Items from a dataset

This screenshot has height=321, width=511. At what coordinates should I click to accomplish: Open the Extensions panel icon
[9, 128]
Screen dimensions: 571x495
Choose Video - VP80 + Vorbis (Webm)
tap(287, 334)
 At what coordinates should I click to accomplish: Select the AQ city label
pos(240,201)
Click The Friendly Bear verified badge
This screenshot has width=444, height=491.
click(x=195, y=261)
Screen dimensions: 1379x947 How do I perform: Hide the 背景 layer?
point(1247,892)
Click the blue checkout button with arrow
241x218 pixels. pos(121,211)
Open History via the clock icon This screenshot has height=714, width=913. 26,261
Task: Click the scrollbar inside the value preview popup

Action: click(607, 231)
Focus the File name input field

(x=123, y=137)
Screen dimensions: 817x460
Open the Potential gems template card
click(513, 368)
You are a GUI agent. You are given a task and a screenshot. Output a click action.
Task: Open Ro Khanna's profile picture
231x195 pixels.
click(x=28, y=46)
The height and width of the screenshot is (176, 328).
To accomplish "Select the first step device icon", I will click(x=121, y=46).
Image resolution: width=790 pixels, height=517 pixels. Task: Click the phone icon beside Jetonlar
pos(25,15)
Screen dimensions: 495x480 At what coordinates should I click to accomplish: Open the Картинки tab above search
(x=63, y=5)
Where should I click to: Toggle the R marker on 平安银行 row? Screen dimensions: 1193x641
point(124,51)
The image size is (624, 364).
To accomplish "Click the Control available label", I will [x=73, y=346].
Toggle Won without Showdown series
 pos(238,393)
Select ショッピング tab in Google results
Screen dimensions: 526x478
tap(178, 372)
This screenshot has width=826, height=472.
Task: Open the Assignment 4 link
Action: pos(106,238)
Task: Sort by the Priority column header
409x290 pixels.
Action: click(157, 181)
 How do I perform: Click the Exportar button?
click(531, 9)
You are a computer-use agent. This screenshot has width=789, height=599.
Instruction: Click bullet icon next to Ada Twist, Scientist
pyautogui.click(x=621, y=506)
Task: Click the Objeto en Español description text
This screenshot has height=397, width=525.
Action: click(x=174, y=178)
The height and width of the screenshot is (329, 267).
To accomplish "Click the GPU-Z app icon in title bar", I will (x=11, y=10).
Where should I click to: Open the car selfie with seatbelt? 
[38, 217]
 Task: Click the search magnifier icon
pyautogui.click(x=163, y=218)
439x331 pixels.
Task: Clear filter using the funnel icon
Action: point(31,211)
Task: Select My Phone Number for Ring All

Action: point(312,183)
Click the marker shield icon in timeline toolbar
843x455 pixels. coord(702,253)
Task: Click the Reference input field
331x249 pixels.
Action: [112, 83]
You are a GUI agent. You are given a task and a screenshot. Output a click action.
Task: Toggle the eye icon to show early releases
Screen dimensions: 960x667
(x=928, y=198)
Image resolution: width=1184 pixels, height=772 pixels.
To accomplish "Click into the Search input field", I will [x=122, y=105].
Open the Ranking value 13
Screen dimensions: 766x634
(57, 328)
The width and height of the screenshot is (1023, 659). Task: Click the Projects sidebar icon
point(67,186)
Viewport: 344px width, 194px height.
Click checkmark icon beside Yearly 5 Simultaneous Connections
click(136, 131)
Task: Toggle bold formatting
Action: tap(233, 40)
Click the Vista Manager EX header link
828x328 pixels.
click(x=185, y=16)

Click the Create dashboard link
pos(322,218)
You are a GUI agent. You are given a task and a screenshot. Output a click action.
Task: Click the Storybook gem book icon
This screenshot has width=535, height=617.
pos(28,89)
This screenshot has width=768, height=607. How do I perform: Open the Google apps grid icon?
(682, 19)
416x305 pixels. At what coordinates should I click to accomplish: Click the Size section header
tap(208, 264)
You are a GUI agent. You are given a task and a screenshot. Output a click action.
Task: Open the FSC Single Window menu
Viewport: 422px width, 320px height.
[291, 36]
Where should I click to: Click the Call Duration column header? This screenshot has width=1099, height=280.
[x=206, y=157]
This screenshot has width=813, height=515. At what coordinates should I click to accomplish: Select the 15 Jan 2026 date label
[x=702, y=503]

WHAT THE TASK REQUIRES
Could you write out exactly the lines above, starting at the first one and ending with the line that has "The image size is (624, 364)."?

ANSWER TO THE PROBLEM
This screenshot has height=321, width=511. At what coordinates should I click to accomplish: Open the Extensions panel icon
[9, 128]
Screen dimensions: 571x495
Choose Video - VP80 + Vorbis (Webm)
tap(287, 334)
 At what coordinates should I click to accomplish: Select the AQ city label
pos(240,201)
Click The Friendly Bear verified badge
This screenshot has width=444, height=491.
click(x=195, y=261)
Screen dimensions: 1379x947 How do I perform: Hide the 背景 layer?
point(1247,892)
Click the blue checkout button with arrow
241x218 pixels. pos(121,211)
Open History via the clock icon This screenshot has height=714, width=913. 26,261
Task: Click the scrollbar inside the value preview popup

Action: click(607, 231)
Focus the File name input field

(x=123, y=137)
Screen dimensions: 817x460
Open the Potential gems template card
click(513, 368)
You are a GUI agent. You are given a task and a screenshot. Output a click action.
Task: Open Ro Khanna's profile picture
231x195 pixels.
click(x=28, y=46)
The height and width of the screenshot is (176, 328).
To accomplish "Select the first step device icon", I will click(x=121, y=46).
Image resolution: width=790 pixels, height=517 pixels. Task: Click the phone icon beside Jetonlar
pos(25,15)
Screen dimensions: 495x480 At what coordinates should I click to accomplish: Open the Картинки tab above search
(x=63, y=5)
Where should I click to: Toggle the R marker on 平安银行 row? Screen dimensions: 1193x641
point(124,51)
The image size is (624, 364).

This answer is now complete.